▶ _Task_: Express the part of the listing that opens with the line containing "Viewport: 801px width, 530px height." and runs through the end of the listing as a JSON list of strings, one string per line, with blank lines omitted. Leave the pictures out of the answer.

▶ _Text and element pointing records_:
-- Start --
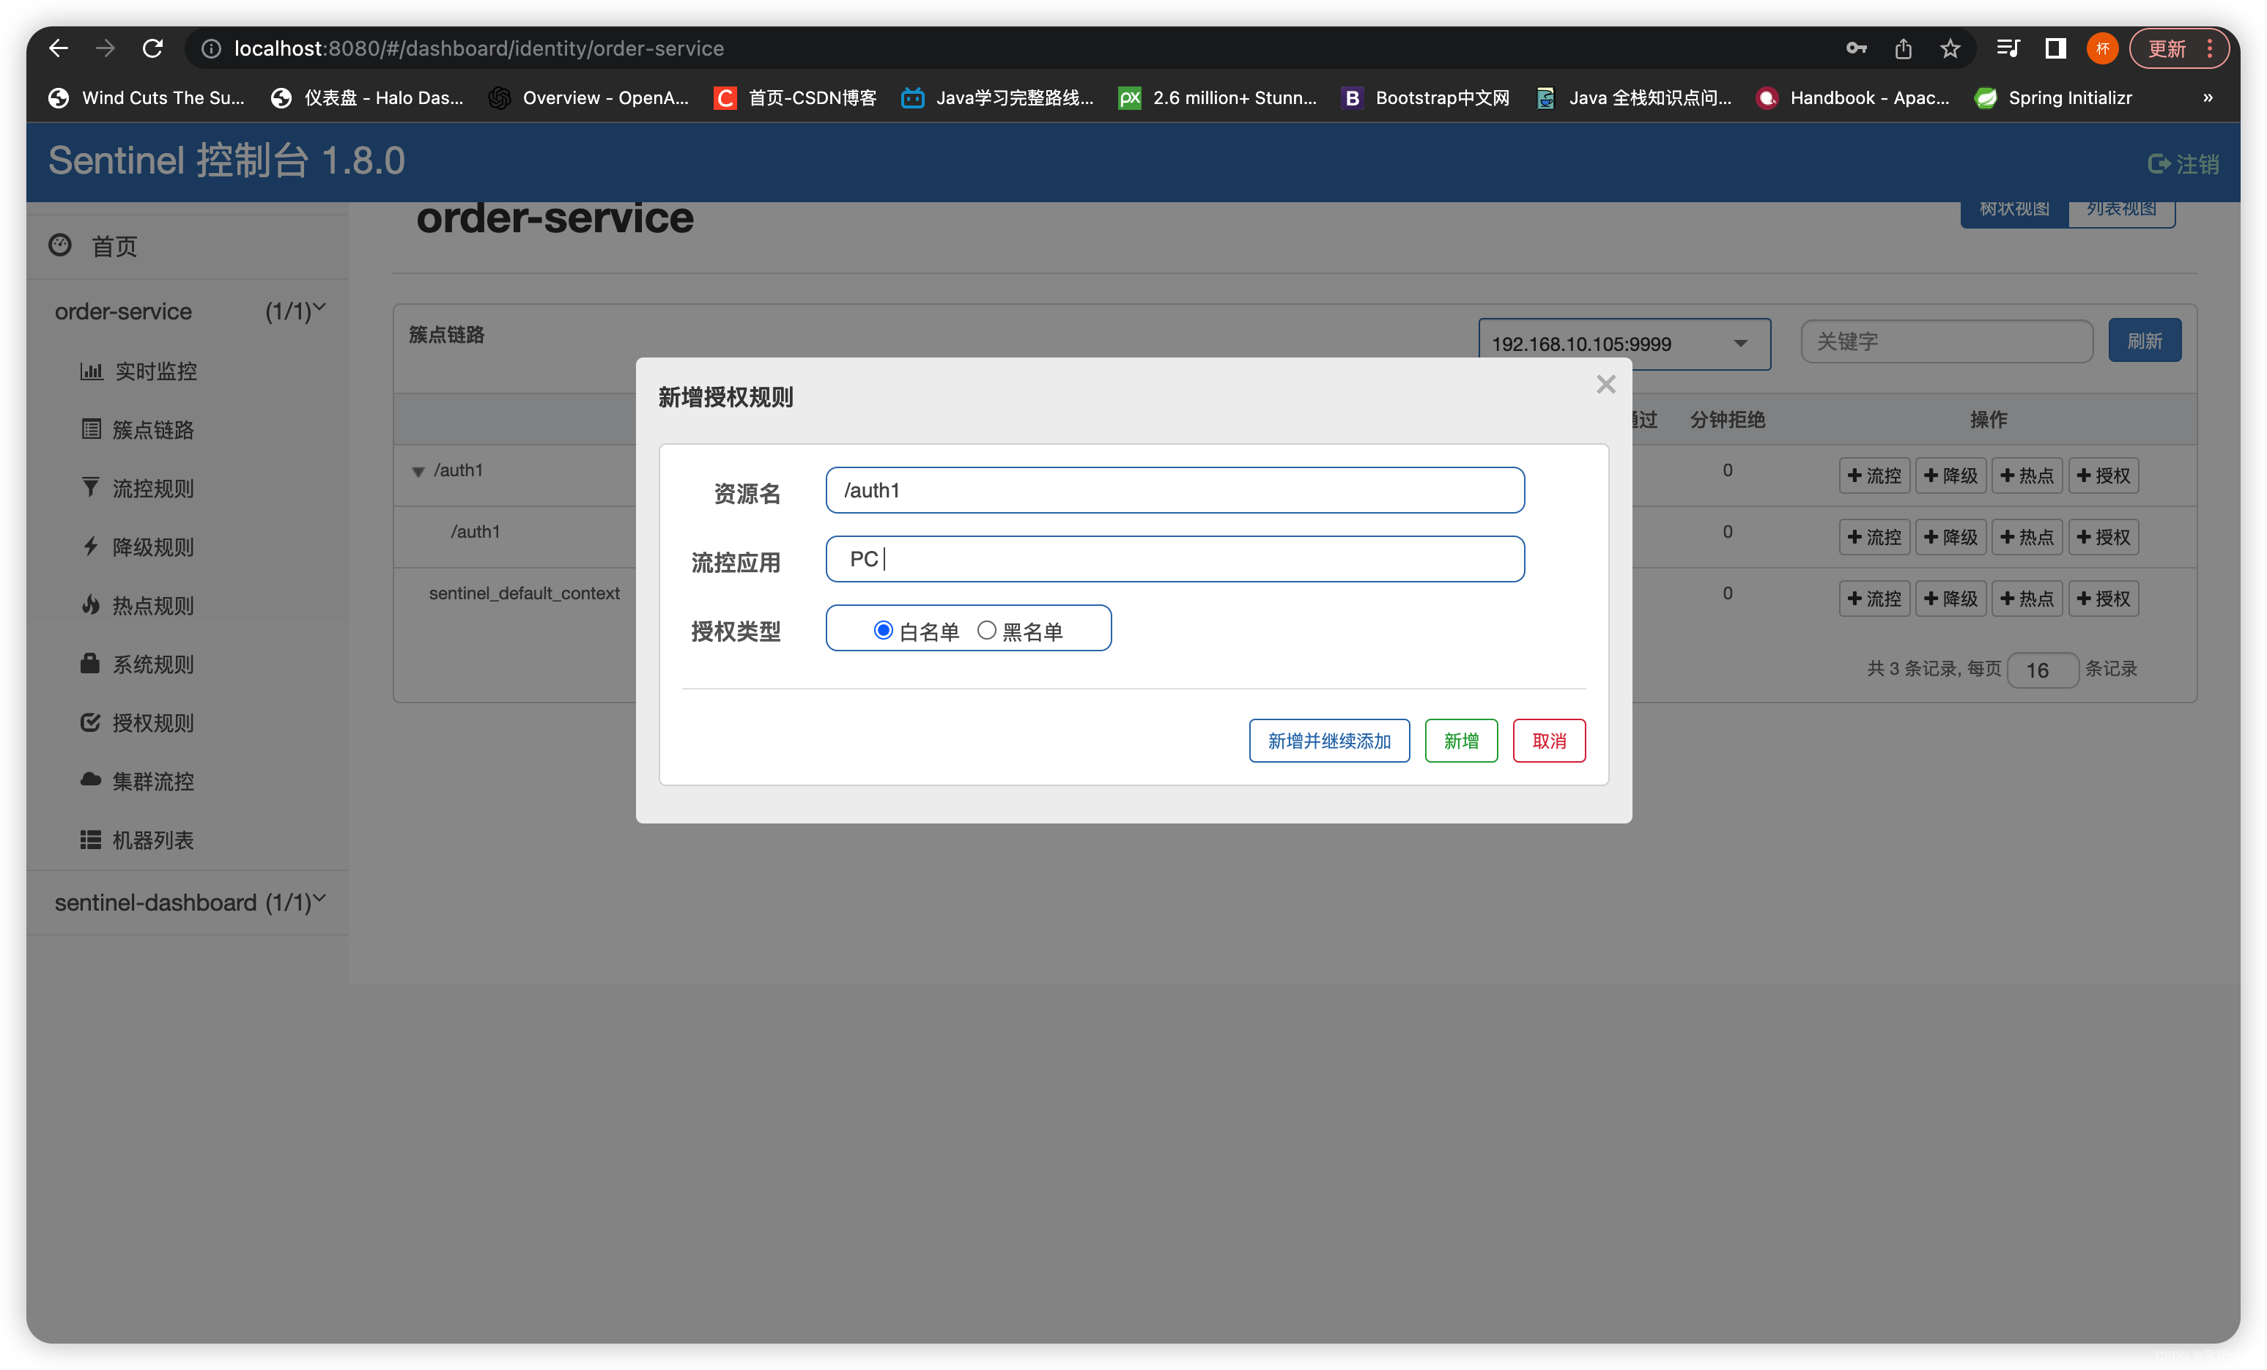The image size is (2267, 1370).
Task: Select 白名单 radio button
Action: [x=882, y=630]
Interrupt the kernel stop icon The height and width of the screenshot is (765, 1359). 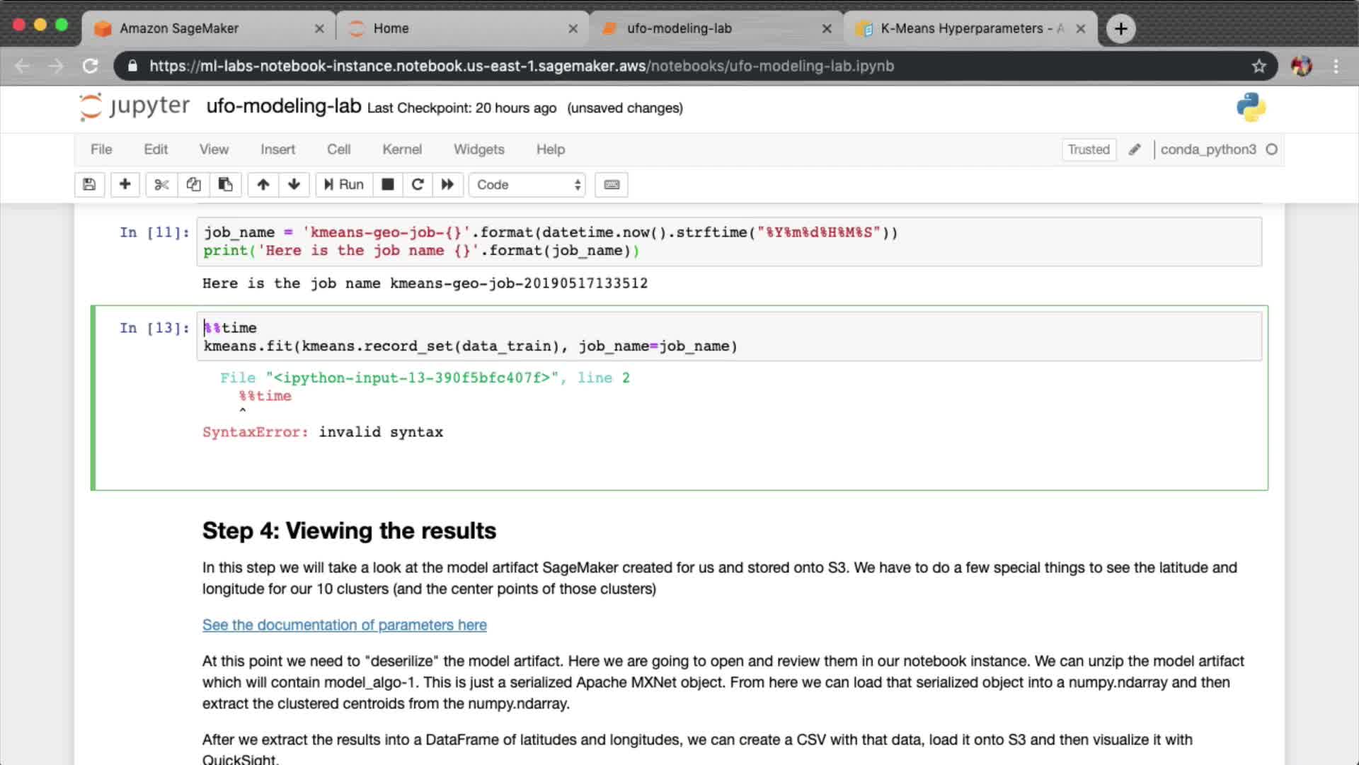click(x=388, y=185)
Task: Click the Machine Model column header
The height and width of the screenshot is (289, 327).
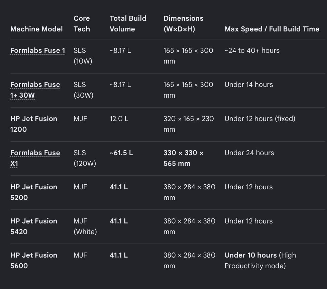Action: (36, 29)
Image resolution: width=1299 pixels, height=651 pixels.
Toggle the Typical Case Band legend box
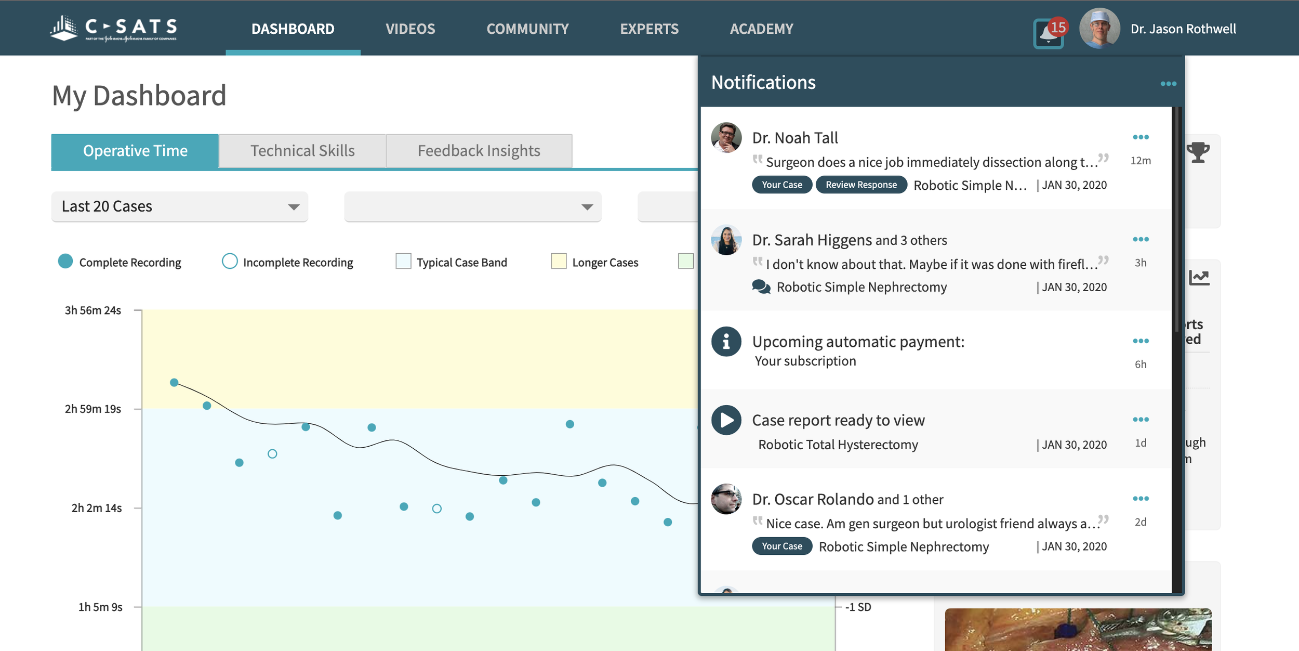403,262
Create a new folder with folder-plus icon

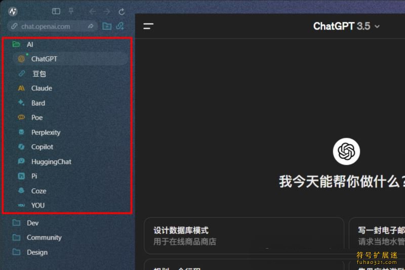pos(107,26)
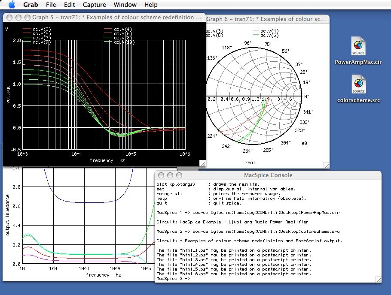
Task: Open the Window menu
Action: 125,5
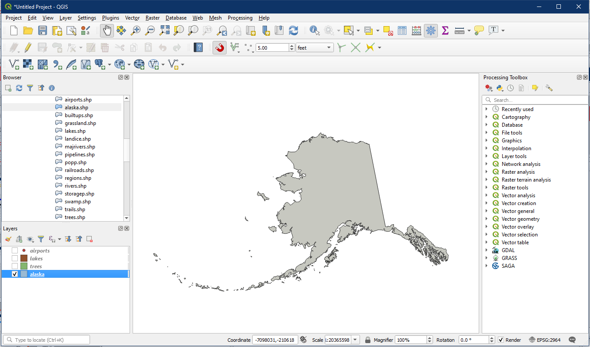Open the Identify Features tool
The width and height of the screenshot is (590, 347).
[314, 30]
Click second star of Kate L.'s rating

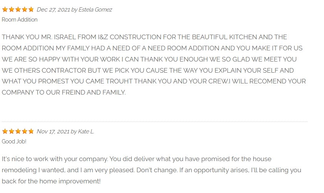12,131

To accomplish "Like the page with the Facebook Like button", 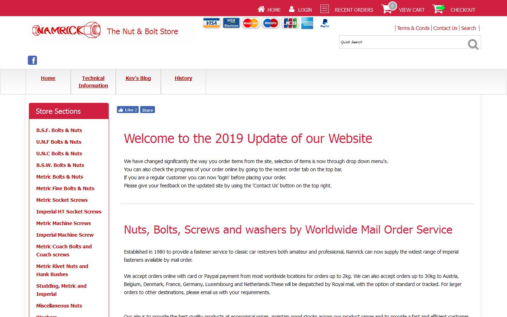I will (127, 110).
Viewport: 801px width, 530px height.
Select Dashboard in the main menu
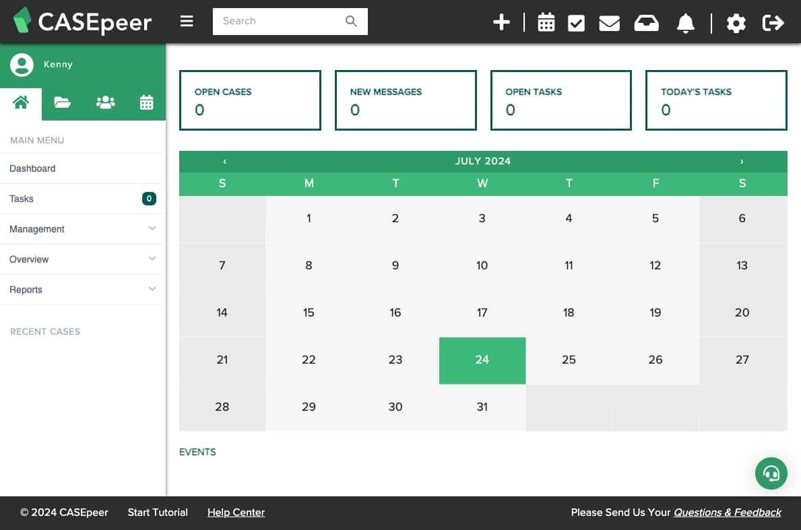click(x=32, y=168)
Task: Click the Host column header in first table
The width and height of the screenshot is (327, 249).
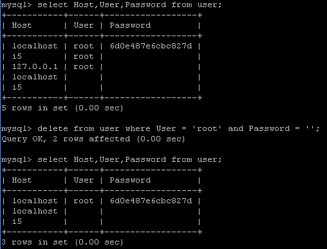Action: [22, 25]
-- End --
▶ _Written response_:
[
  "Viewport: 801px width, 530px height.",
  "Select Dashboard in the main menu",
  "click(x=32, y=168)",
  "Task: Click the Host column header in first table",
  "The width and height of the screenshot is (327, 249).",
  "Action: [22, 25]"
]